Und die Wachsen schnell


----------



## Teichfutzi (8. Juni 2008)

*AW: Fische oder Kaulquappen?*

Kaulquappen sind viel dicker, niemals so schlank wie die. Daran erkennt man das ziemlich sicher.


----------



## uHu (8. Juni 2008)

*AW: Fische oder Kaulquappen?*

juhuu ich bekomme nachwuchs^^
thx


----------



## Teichfutzi (8. Juni 2008)

*AW: Fische oder Kaulquappen?*

 Ob du dich wohl immernoch so freust, wenn die alle ausgewachsen sind?
Naja ich wünsche dir viel Freude mit "deinem" Nachwuchs.
Mir geht es genauso mit meinen Stichlingen, ich sehe jetzt immer ein paar Stichlingsjunge, und überlege lieber garnicht erst, wie das ist, wenn alle ausgewachsen sind.
__ Stichlinge darf man doch in Gewässern auswildern, wo die normal auch vorkommen, oder?

Schöne Steine hast du


----------



## uHu (8. Juni 2008)

*AW: Fische oder Kaulquappen?*



			
				Teichfutzi schrieb:
			
		

> Ob du dich wohl immernoch so freust, wenn die alle ausgewachsen sind?
> Naja mal schaun. Wenn es zu viele werden kann ich sie einem freund von mir geben der will welche haben ;-)
> 
> Schöne Steine hast du
> Danke!^^



Zu den Stichlingen: sry da kenn ich mich nicht so aus aber da kann google bestimmt helfen^^


----------



## Wuzzel (8. Juni 2008)

*AW: Fische oder Kaulquappen?*

Du darfst generell KEINE Tiere auswildern ! 
und das ist auch gut, das das so geregelt ist. 

Liebe Grüße Wolf


----------



## canis (8. Juni 2008)

*AW: Fische oder Kaulquappen?*

hallo

erstmal schliesse ich mich meinen vorrednern an, diese tiere sind eindeutig junge fishce und keinesfalls kaulquappen. 

Wolf hat übrigens recht mit der aussage, dass man keine tiere auswildern darf. auch einheimische tiere dürfen in keinem fall ohne bewilligung der zuständigen behörde ausgetzt werden. 

LG
David


----------



## Doris (9. Juni 2008)

*AW: Fische oder Kaulquappen?*

Hallo
Hast du vielleicht auch __ Moderlieschen bei dir im Teich?

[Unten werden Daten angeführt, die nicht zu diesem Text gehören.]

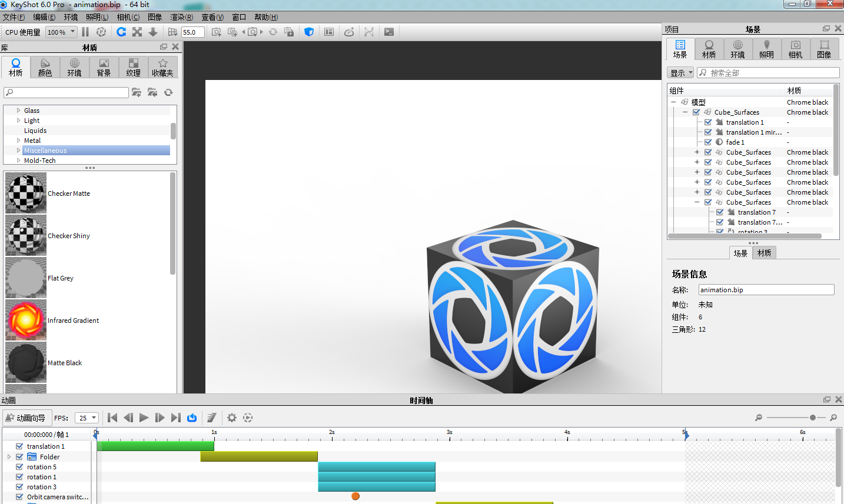844x504 pixels.
Task: Expand the Metal material category
Action: [18, 141]
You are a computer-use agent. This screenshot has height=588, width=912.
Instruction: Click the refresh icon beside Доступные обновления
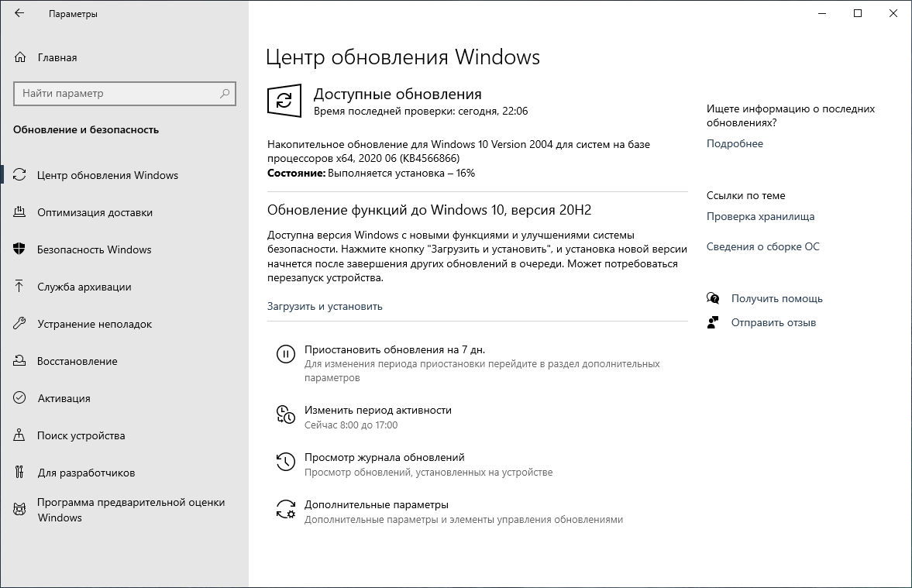point(284,101)
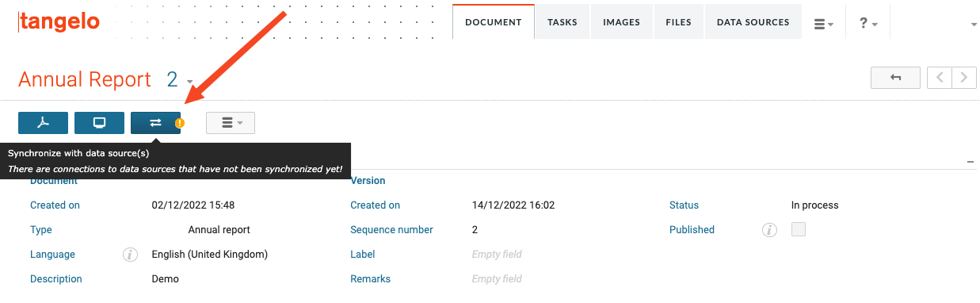
Task: Go to previous document with left chevron
Action: pyautogui.click(x=940, y=78)
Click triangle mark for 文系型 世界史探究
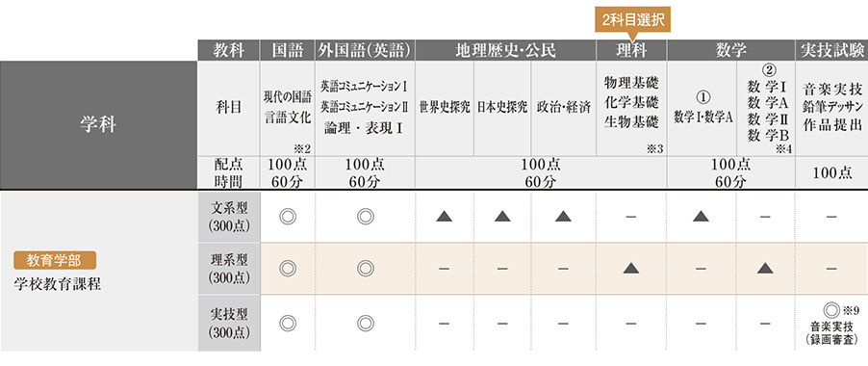Image resolution: width=868 pixels, height=366 pixels. pos(444,217)
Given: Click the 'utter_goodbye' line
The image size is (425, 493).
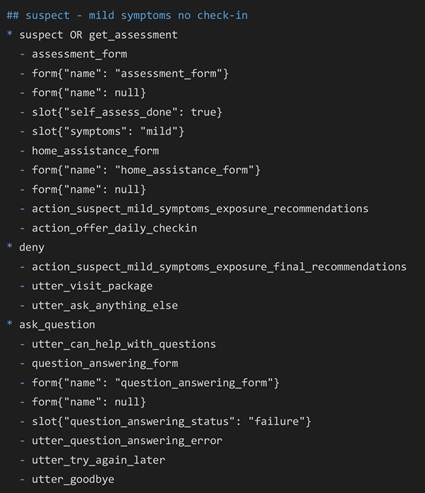Looking at the screenshot, I should [67, 479].
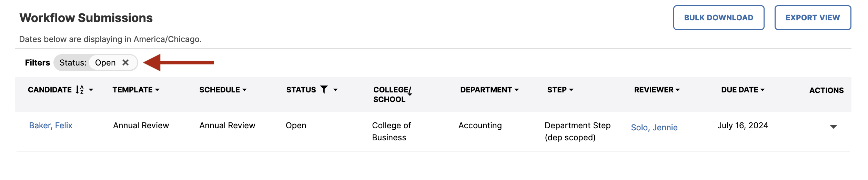Click the Status column filter funnel icon

(324, 90)
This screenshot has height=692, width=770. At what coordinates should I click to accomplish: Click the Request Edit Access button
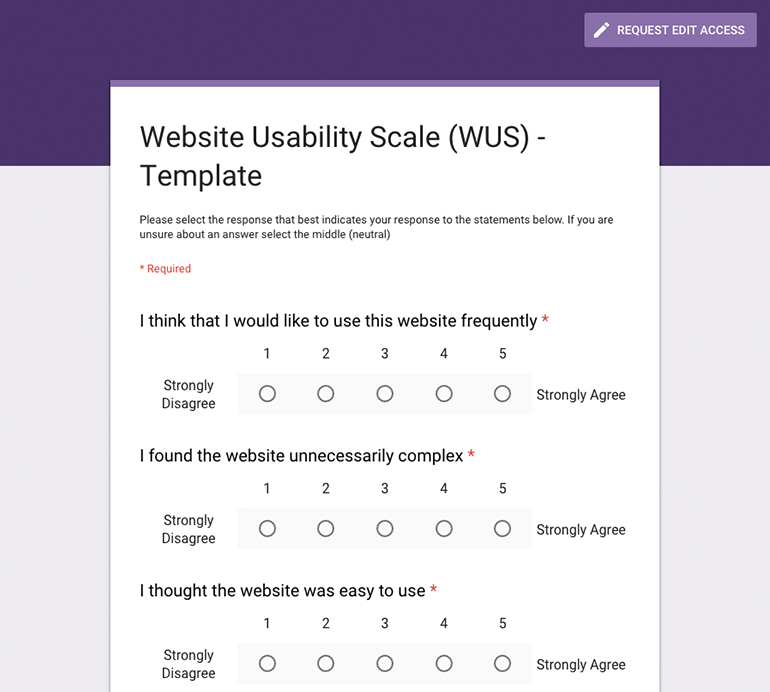[670, 30]
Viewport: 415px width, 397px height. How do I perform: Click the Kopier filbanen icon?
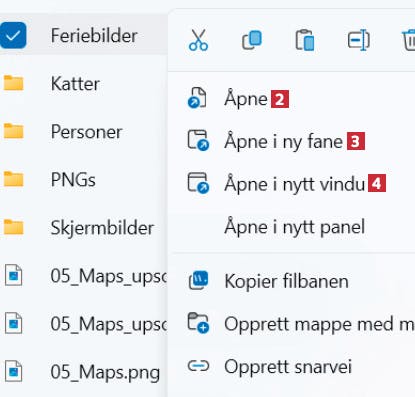(x=198, y=281)
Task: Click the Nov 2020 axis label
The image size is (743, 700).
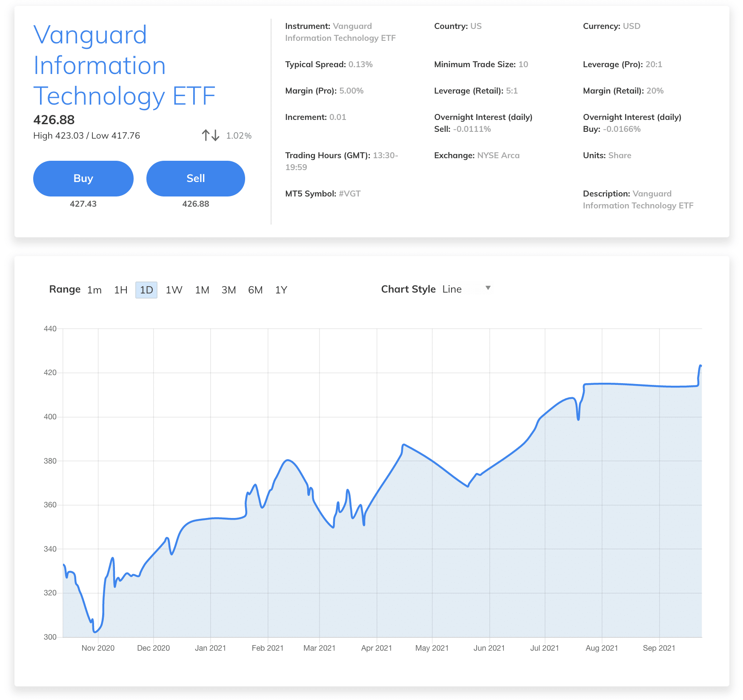Action: (x=98, y=648)
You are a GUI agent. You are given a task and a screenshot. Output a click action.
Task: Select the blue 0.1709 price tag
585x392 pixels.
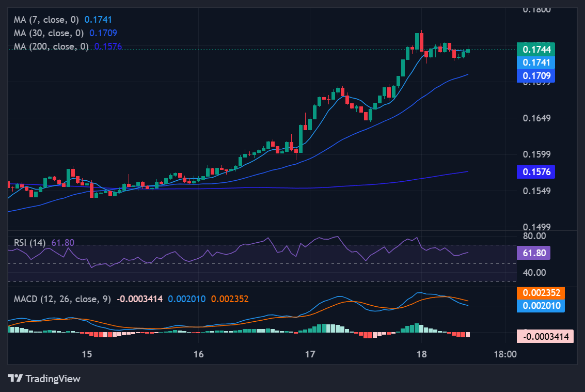[536, 76]
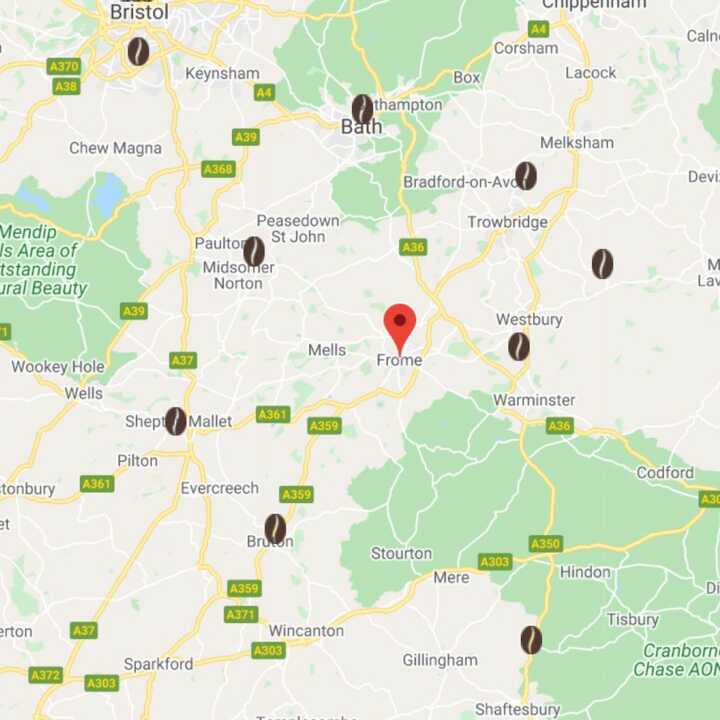This screenshot has width=720, height=720.
Task: Select the Keynsham town label
Action: tap(222, 73)
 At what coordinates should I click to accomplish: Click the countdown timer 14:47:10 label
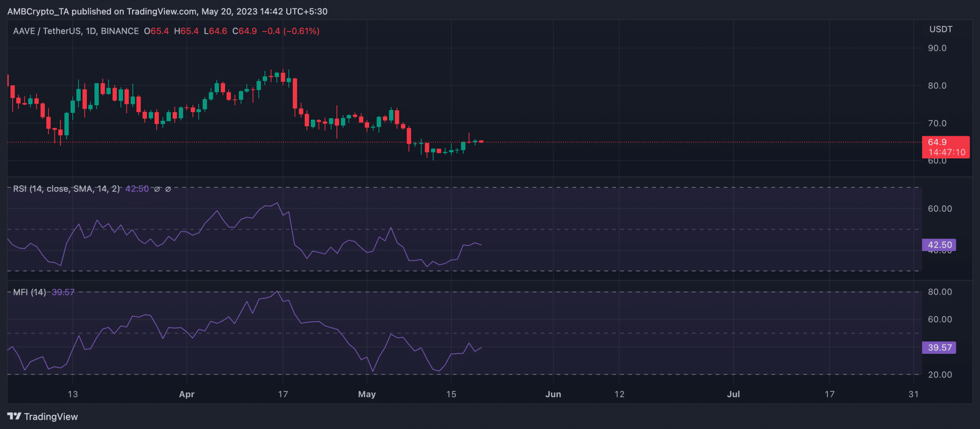(947, 152)
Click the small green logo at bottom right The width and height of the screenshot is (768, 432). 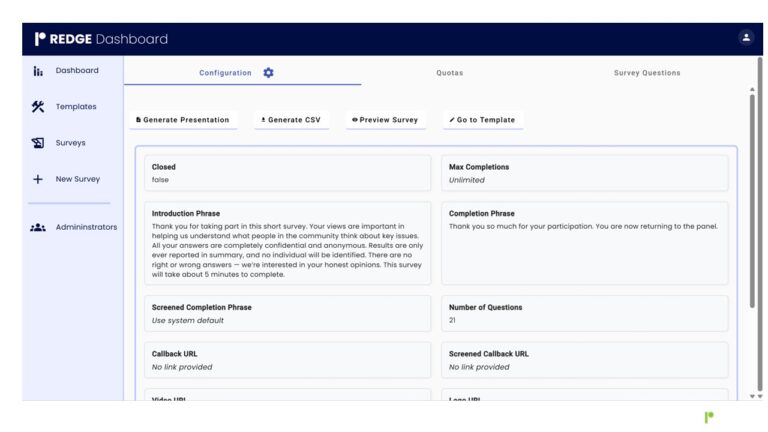pyautogui.click(x=709, y=417)
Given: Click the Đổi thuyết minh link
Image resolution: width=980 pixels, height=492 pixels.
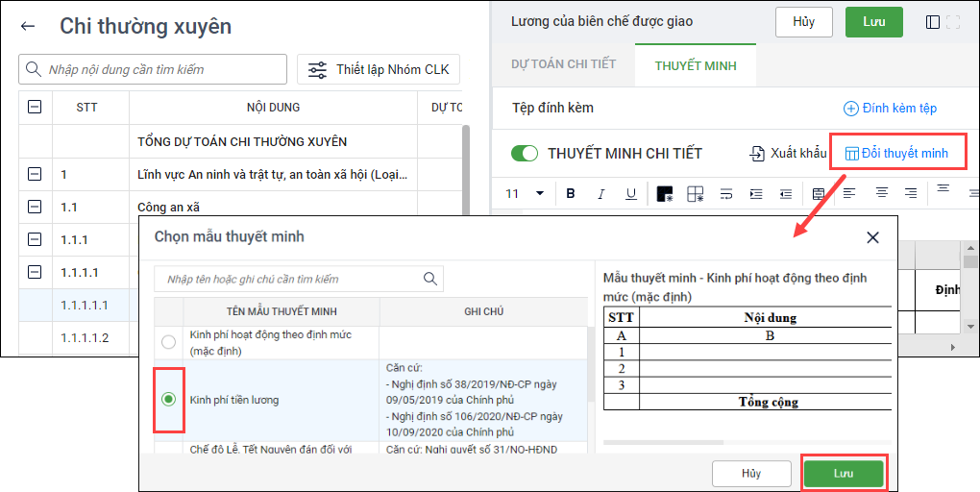Looking at the screenshot, I should pyautogui.click(x=895, y=154).
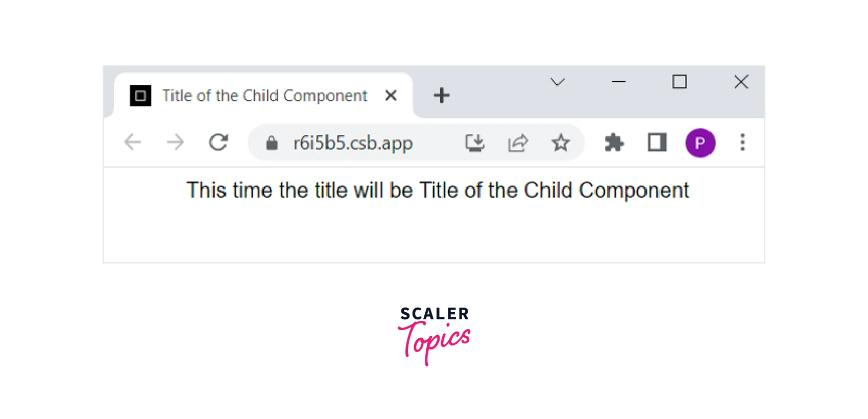Select the Title of the Child Component tab

click(x=264, y=96)
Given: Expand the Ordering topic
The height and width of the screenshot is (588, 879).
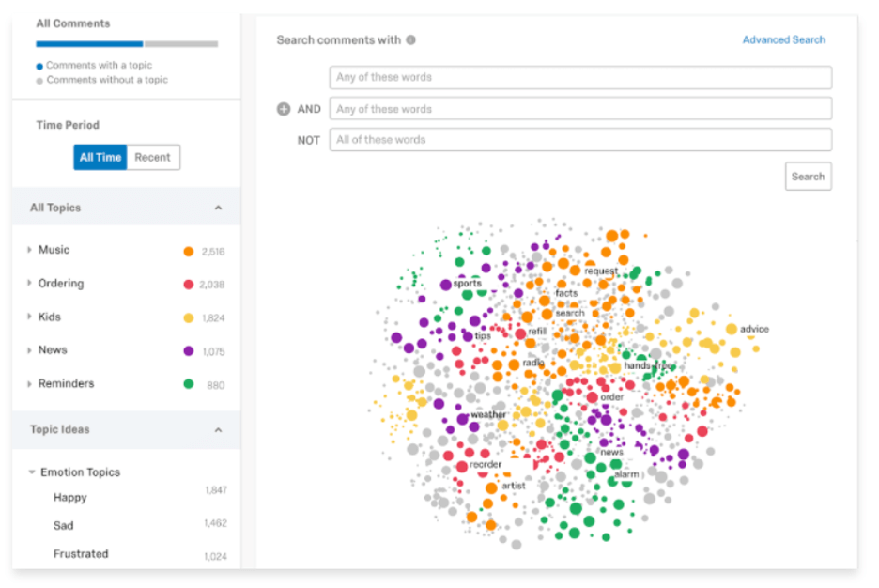Looking at the screenshot, I should (25, 283).
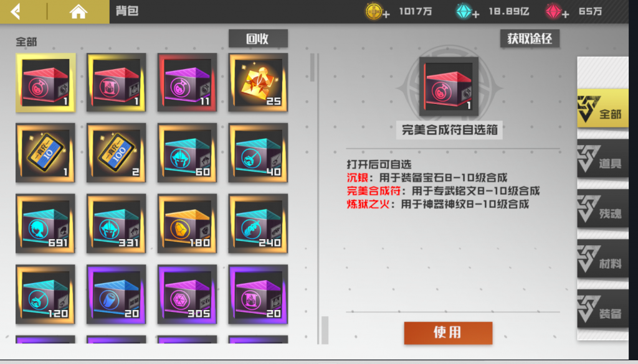Add blue diamonds with the plus icon
The height and width of the screenshot is (364, 638).
click(475, 15)
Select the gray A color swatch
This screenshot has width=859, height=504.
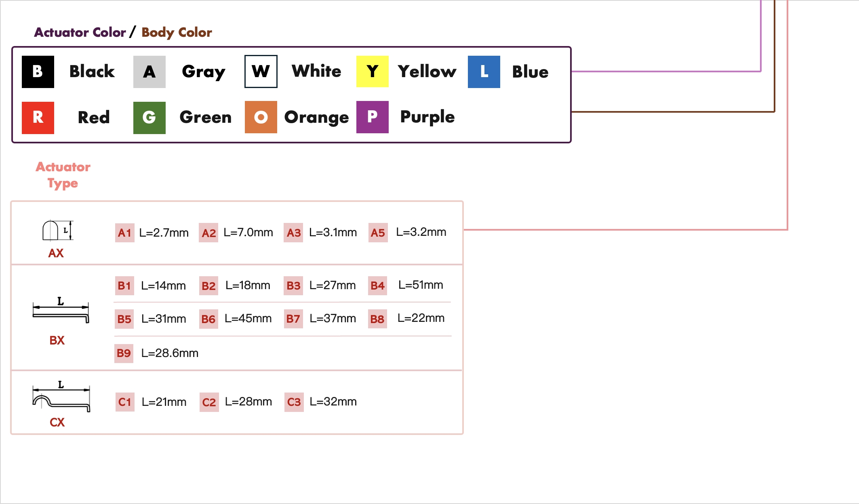[149, 72]
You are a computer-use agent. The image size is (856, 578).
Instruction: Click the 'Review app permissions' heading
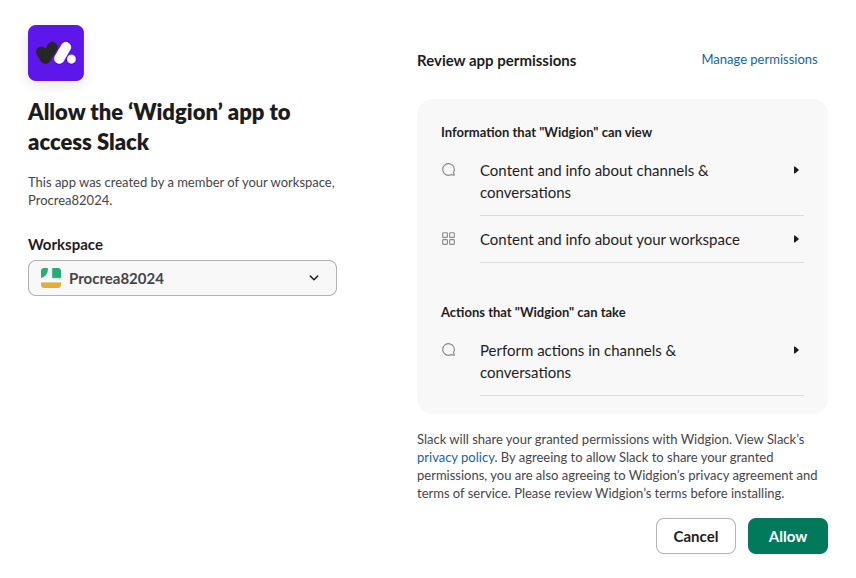tap(496, 61)
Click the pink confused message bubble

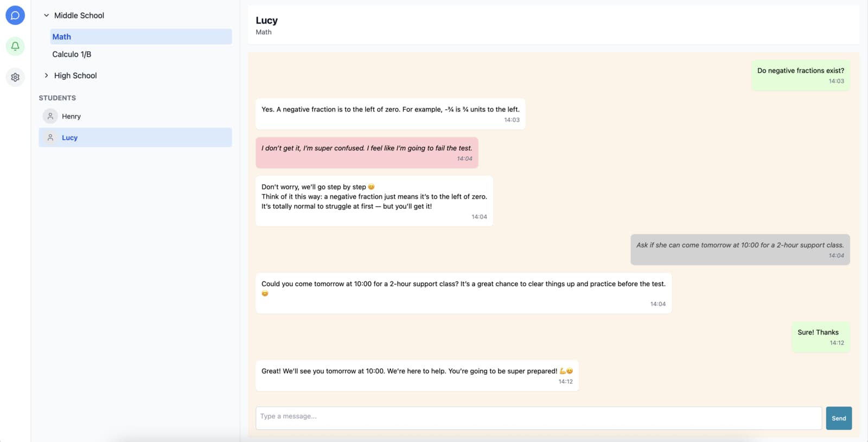point(367,153)
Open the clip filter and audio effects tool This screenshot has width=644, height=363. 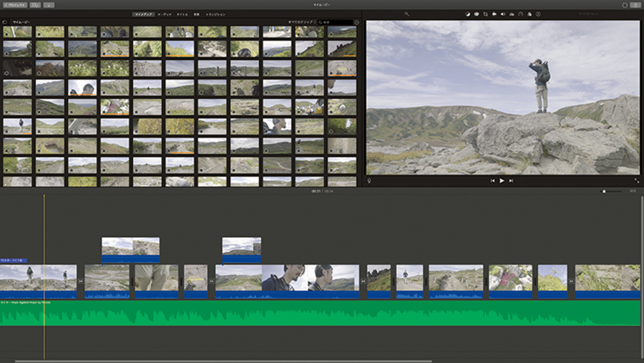tap(529, 14)
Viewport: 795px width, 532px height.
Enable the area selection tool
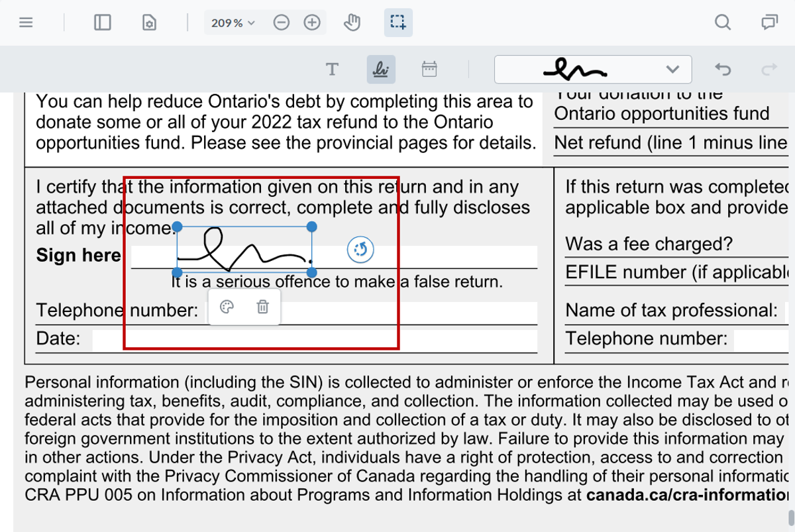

Dann würde ich nämlich eher auf Moderlieschennachwuchs tippen. *UNSERE* Goldfischbabys sehen nämlich ganz anders aus​


----------



## Findling (9. Juni 2008)

*AW: Fische oder Kaulquappen?*

Hallo Benjamin,



			
				Teichfutzi schrieb:
			
		

> :
> __ Stichlinge darf man doch in Gewässern auswildern, wo die normal auch vorkommen, oder?
> 
> Nein - darf man auf keinen Fall.    Besatzmaßnahmen (und das ist jedes Einsetzen von Tieren, die nicht durch Angler unmittelbar zuvor in dem Gewässer geangelt wurden und wegen "Untermaß" wieder zurückgesetzt werden müssen) ist grundsätzlich nur durch den Gewässereigentümer bzw. Pächter erlaubt. Allerdings benötigt auch dieser zu jeder einzelnen Besatzmaßnahme eine Genehmigung der zuständigen Behörden.
> ...


----------



## Frettchenfreund (9. Juni 2008)

*AW: Fische oder Kaulquappen?*

Hallo zusammen!

Hallo uHu ........... oderwieistdeinrichtigername?

Also:

Das sind Fische


Und zu dem Auswildern ist ja schon alles geschrieben worden.

@ Doris

Moderlieschen?  .......... 

Der uHu ist ja nicht im Club.


----------



## Teichfutzi (9. Juni 2008)

*AW: Fische oder Kaulquappen?*

hm... ich habe 5 __ Stichlinge gefangen und wenn es mir ein Gesetz verbietet, die gleiche Anzahl wieder auszuwildern, dann hat das einer ohne Hirn gemacht...
Oder kann mir einer Erklären, warum das falsch sein könnte auch nur die gleiche Anzahl an der gleichen Stelle auszuwildern?
Aber: Ich hab nicht vor die auszuwildern, zur not kauf ich mir einen __ Gründling, das hilft doch, oder?


----------



## Frettchenfreund (9. Juni 2008)

*AW: Fische oder Kaulquappen?*

Hallo Benjamin



			
				Teichfutzi schrieb:
			
		

> hm... ich habe 5 Stichlinge gefangen und wenn es mir ein Gesetz verbietet, die gleiche Anzahl wieder auszuwildern, dann hat das einer ohne Hirn gemacht...?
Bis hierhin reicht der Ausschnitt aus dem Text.